Source text:
↓
Hans Joosten at the Climate Convention meeting in Cancún, Mexico. Image courtesy of Hans Joosten

Simultaneously, we had a lot of discussion in REDD about whether the soil under the forest belonged to the forest concept. Indonesia was in favor of including peatland soils in their forest concept because that would mean reducing emissions from deforestation would also be applicable to these very concentrated carbon stores in their peat swamps. Whereas Brazil, which was not aware it had peatlands, was concerned that if peat soils were accepted as part of the forest concept, all the REDD money would go to Indonesia because protecting forests there would be more effective from a spatial point of view than protecting forests in the Amazon. You had a similar division in the NGOs. At that time, Greenpeace was afraid that REDD money going to peat swamp forests, which are in some aspects less biodiverse than mineral soil tropical forests, would be diverted from mineral soil forests. In 2011 in Durban, South Africa, the decision was made to include both peatland rewetting as an instrument for reducing emissions under the Kyoto Protocol and to have peat soils as an inherent part of the forest concept under REDD. The Paris Agreement says that achievements of pre-Paris negotiations, like REDD and the Kyoto Protocol, are to be taken along in the Paris Agreement. So, under the Climate Convention, accounting for peatlands drained for forestry (which is a big issue in the Scandinavian countries and in Russia) is now obligatory, but accounting for peatlands drained for cropland and grazing lands is not. Accounting for those types of drained peatlands, however, is obligatory for members of the European Union, because their own domestic policy requires that.

How much do we really know about where the world’s peatlands are, and how far along are we, in terms of mapping them and understanding the state of the world’s peatlands?

The answers to those questions depend on the level of detail you seek. The distribution of peatlands throughout the world follows a very clear pattern. We have a big girdle of peatlands in the subarctic and boreal zones. We have a similar zone in the tropics, around the equator. We would also have such a zone in the Southern Hemisphere if there were more land on this level. In the places where there is land, like in Tierra del Fuego, the Falkland Islands, or subantarctic islands, there is an abundance of peat. This has to do with the way Earth’s air masses, which are most warmed up at the equator and rise up, are distributed over the globe.

Conducting research on a peatland in Tierra del Fuego, Argentina. Image courtesy of Hans Joosten

The way Earth rotates also affects peatland distribution. The fact that you have many peatlands in the eastern U.S. has to do with the planet turning and moving under ocean air masses. Mountains also affect the distribution of peatlands because of the way they block air flow, push it upward, and allow it to rain. So, on this level, we have a fairly good idea of where peatlands are. As far as peatland mapping within countries, that depends on the peatland tradition. Canada and Russia, for example, spent a lot of time in the 20th century mapping their peatlands. In the tropics, the general opinion in science until 1908 was that peatlands could not exist there because it was too hot, and decomposition proceeds too quickly. In mineral soil forests in the tropics, you can hardly find a layer of humus because leaves and branches are immediately eaten by ants, bacteria, and fungi. You only have a very shallow soil layer, and that gave people the impression that there could not be an accumulation of organic material there.
↑
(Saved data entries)
↓
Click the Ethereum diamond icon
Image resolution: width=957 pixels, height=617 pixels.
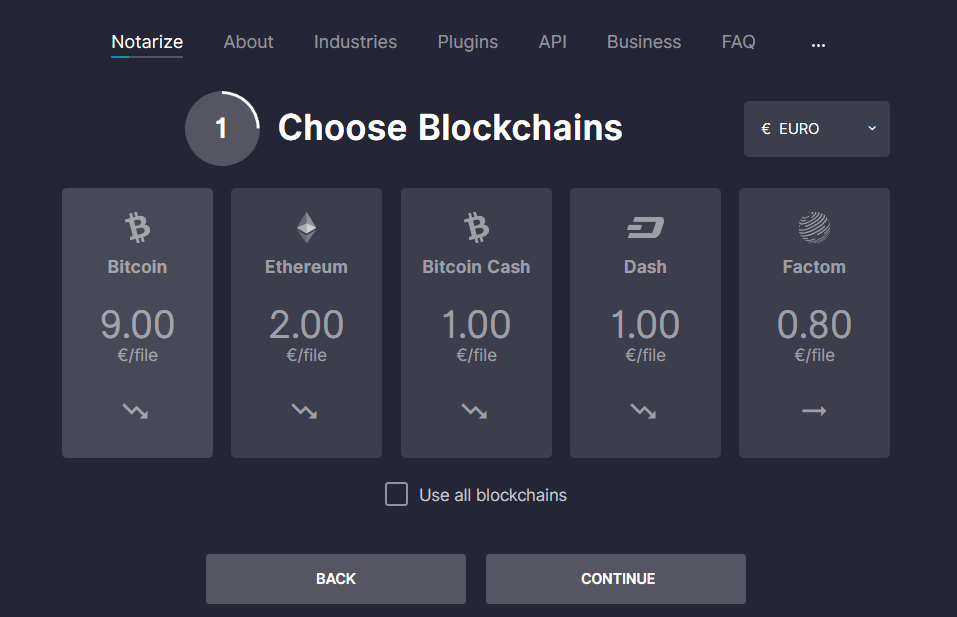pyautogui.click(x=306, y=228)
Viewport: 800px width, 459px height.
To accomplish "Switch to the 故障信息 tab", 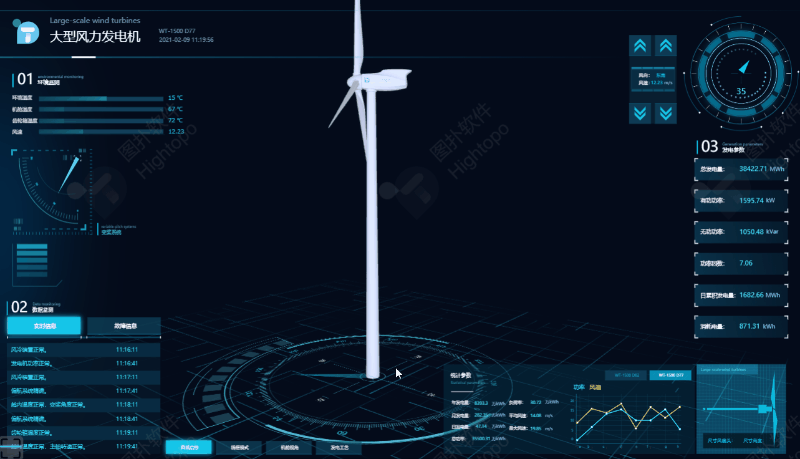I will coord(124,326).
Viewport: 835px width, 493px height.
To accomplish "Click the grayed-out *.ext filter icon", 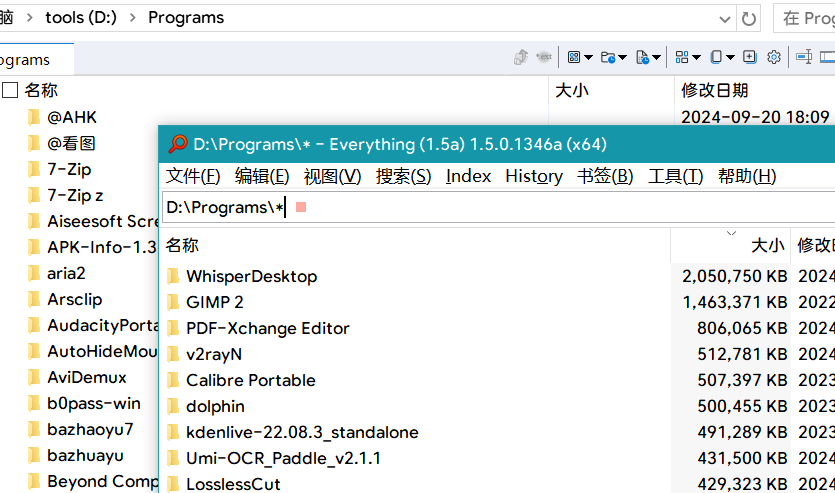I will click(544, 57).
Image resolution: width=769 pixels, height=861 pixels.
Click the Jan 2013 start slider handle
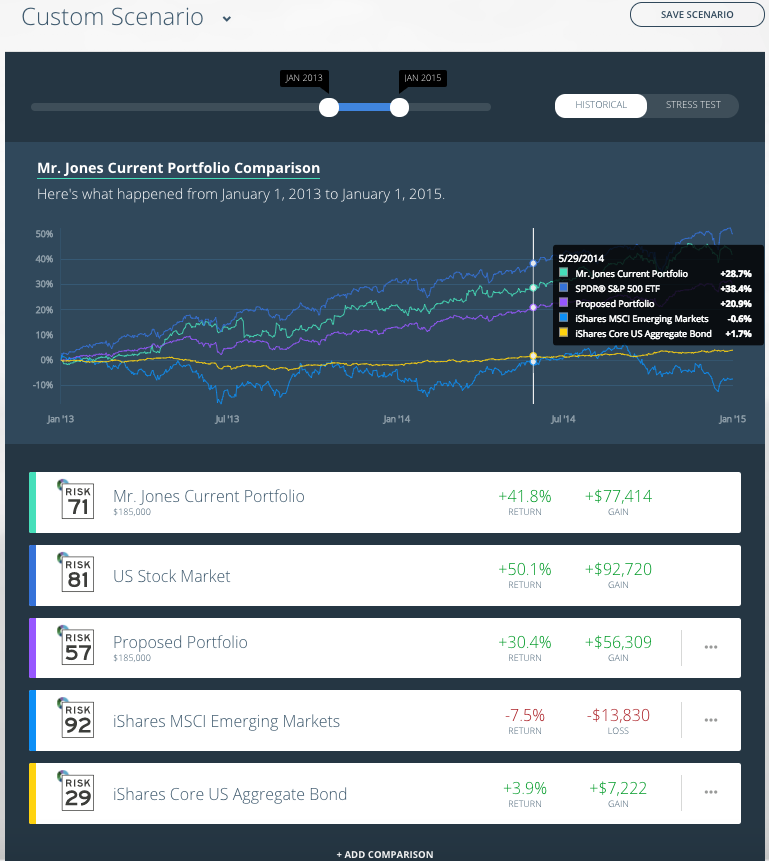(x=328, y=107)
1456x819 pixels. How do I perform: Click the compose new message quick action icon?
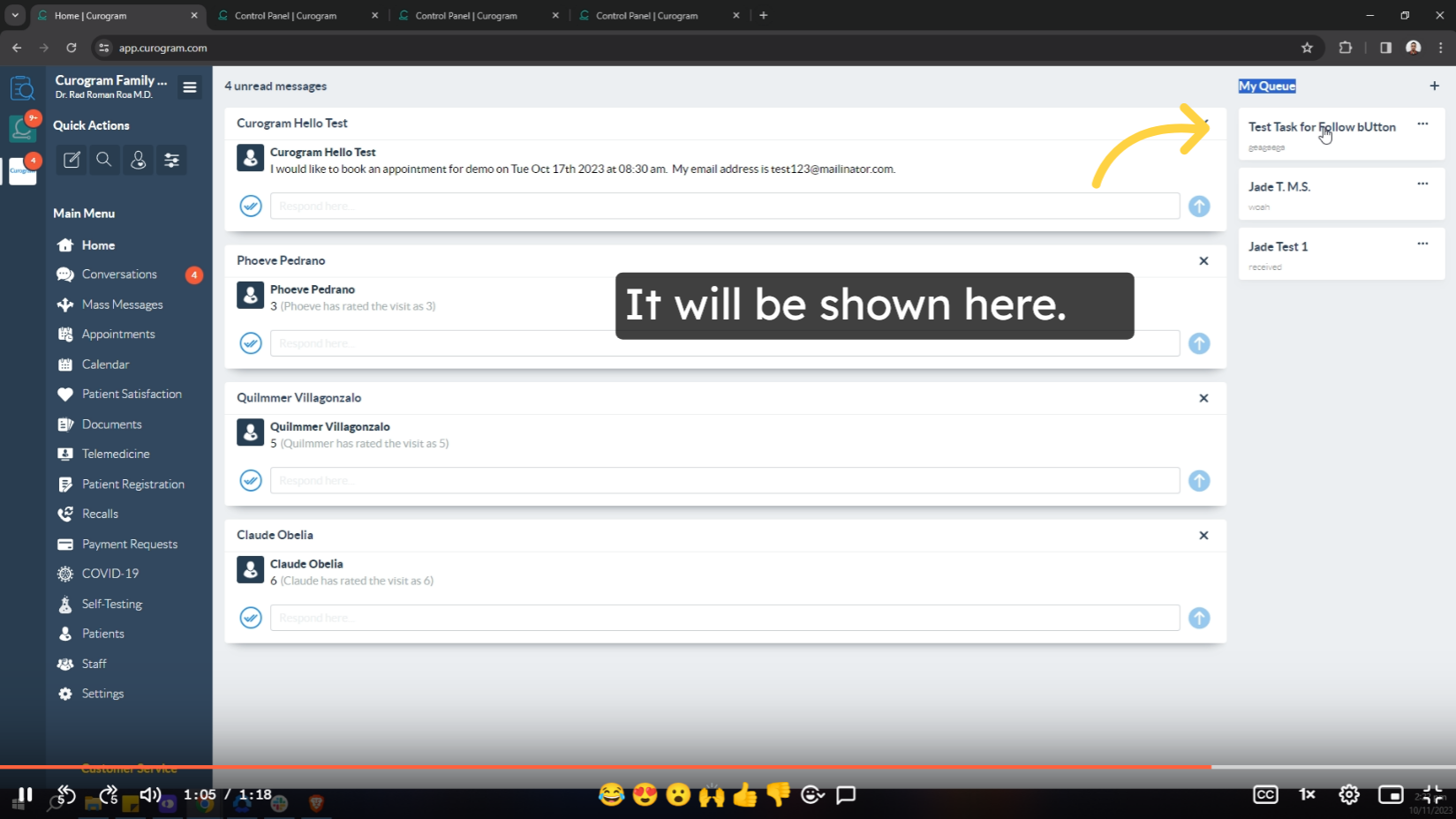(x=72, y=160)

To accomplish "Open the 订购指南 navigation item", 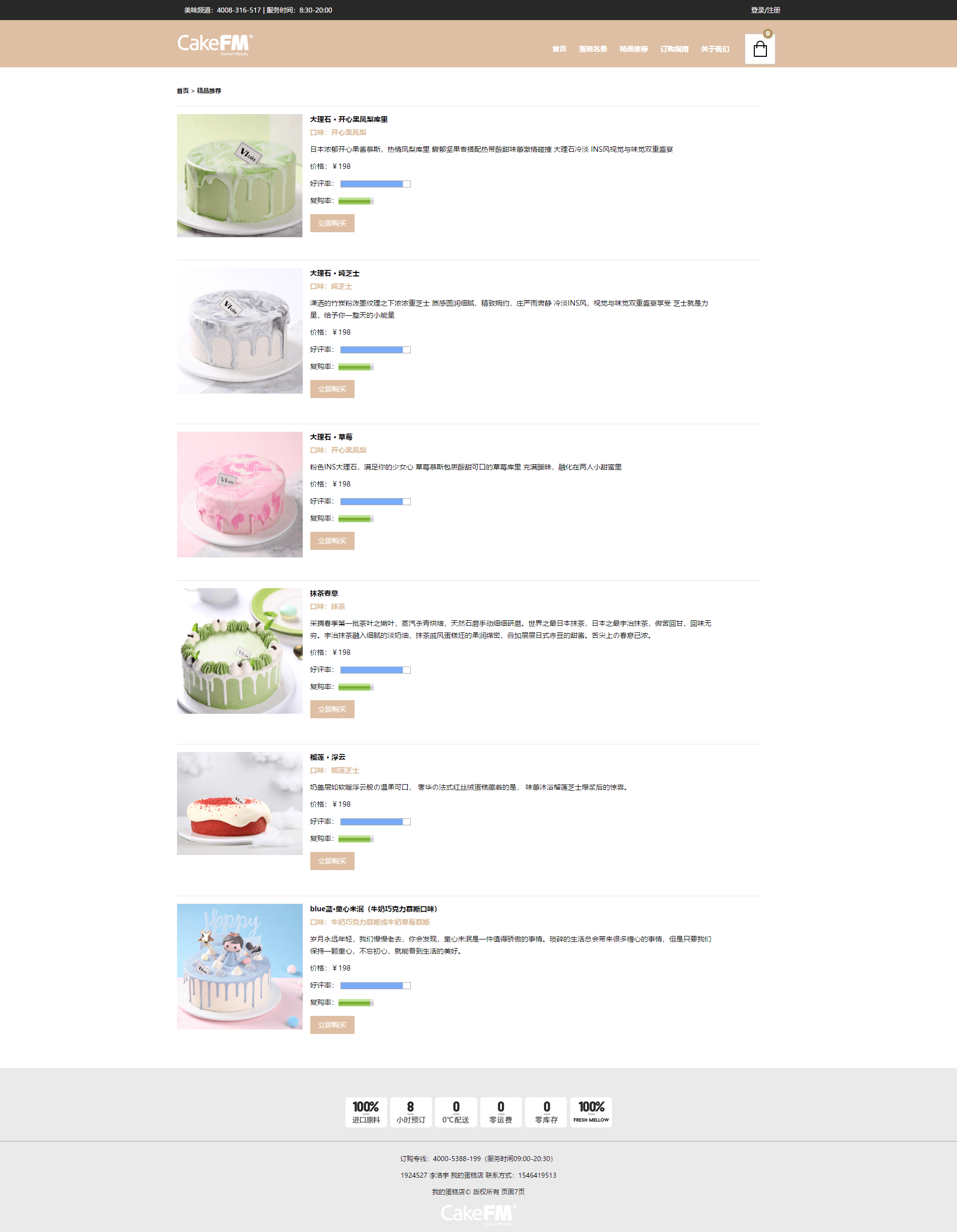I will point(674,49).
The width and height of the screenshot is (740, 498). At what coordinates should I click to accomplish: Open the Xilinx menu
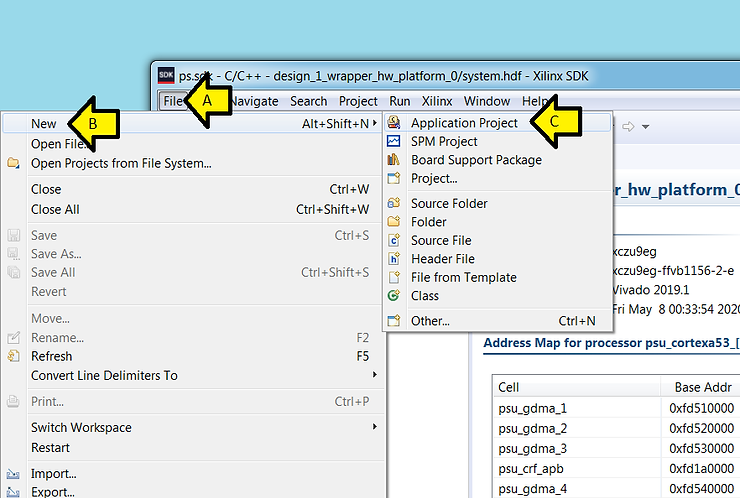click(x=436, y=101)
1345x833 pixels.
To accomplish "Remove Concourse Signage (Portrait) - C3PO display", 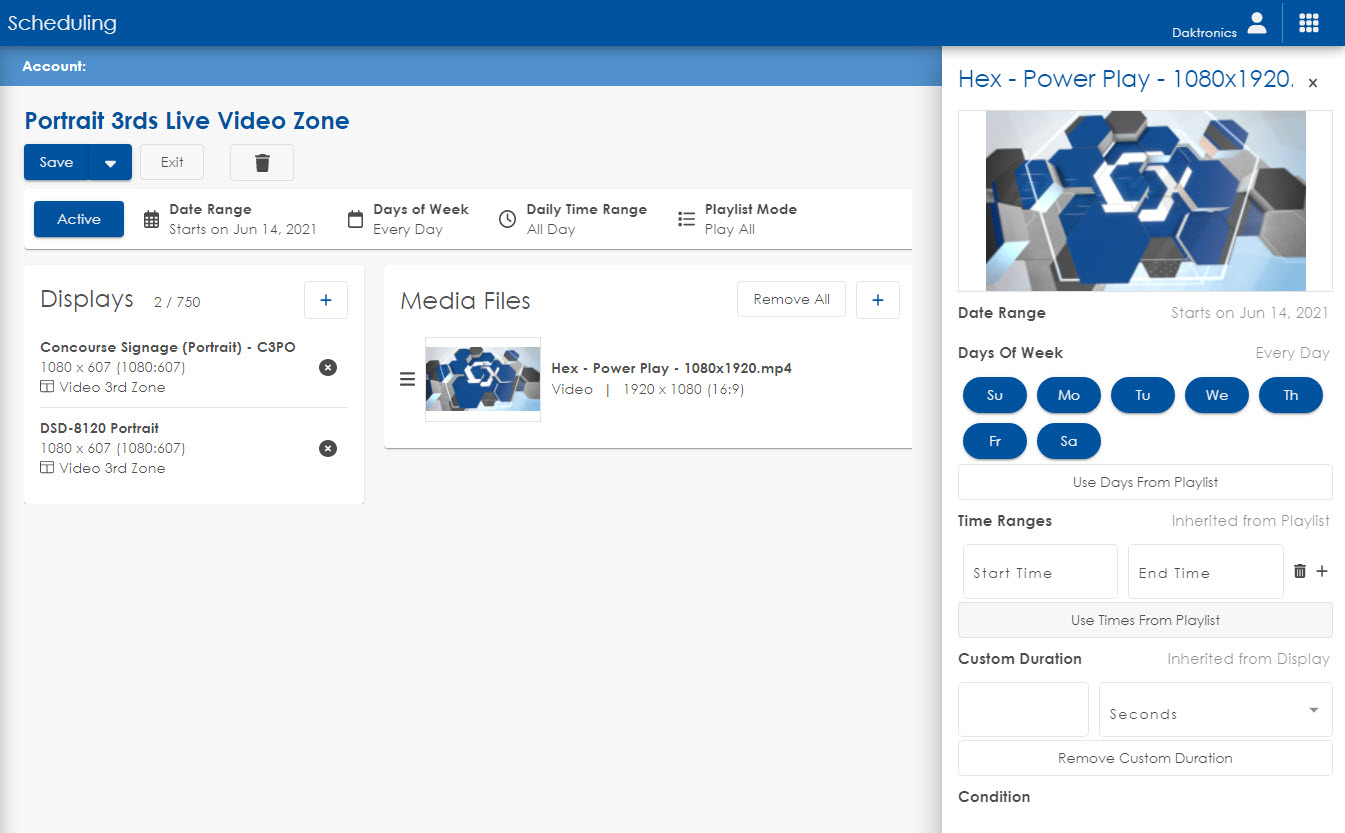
↑
Exercise instructions:
A. According to the peatlands text, where and in what year was it decided to make peat soils an inherent part of the forest concept under REDD?
B. Print the passage of the peatlands text starting with "The answers to" and going on through "over the globe.".
C. Using the peatlands text, decide whether each statement agrees with it, answering yes or no and quoting the deciding words: (i) Brazil was aware that it had peatlands. (ii) Canada and Russia spent a lot of time in the 20th century mapping their peatlands. (iii) Under the Climate Convention, accounting for peatlands drained for cropland and grazing lands is obligatory.
The records have no connection to the peatlands text.

Task-by-task answers:
A. In Durban, South Africa, in 2011.

B.
The answers to those questions depend on the level of detail you seek. The distribution of peatlands throughout the world follows a very clear pattern. We have a big girdle of peatlands in the subarctic and boreal zones. We have a similar zone in the tropics, around the equator. We would also have such a zone in the Southern Hemisphere if there were more land on this level. In the places where there is land, like in Tierra del Fuego, the Falkland Islands, or subantarctic islands, there is an abundance of peat. This has to do with the way Earth’s air masses, which are most warmed up at the equator and rise up, are distributed over the globe.

C.
(i) No: "Brazil, which was not aware it had peatlands"
(ii) Yes: "Canada and Russia, for example, spent a lot of time in the 20th century mapping their peatlands."
(iii) No: "but accounting for peatlands drained for cropland and grazing lands is not."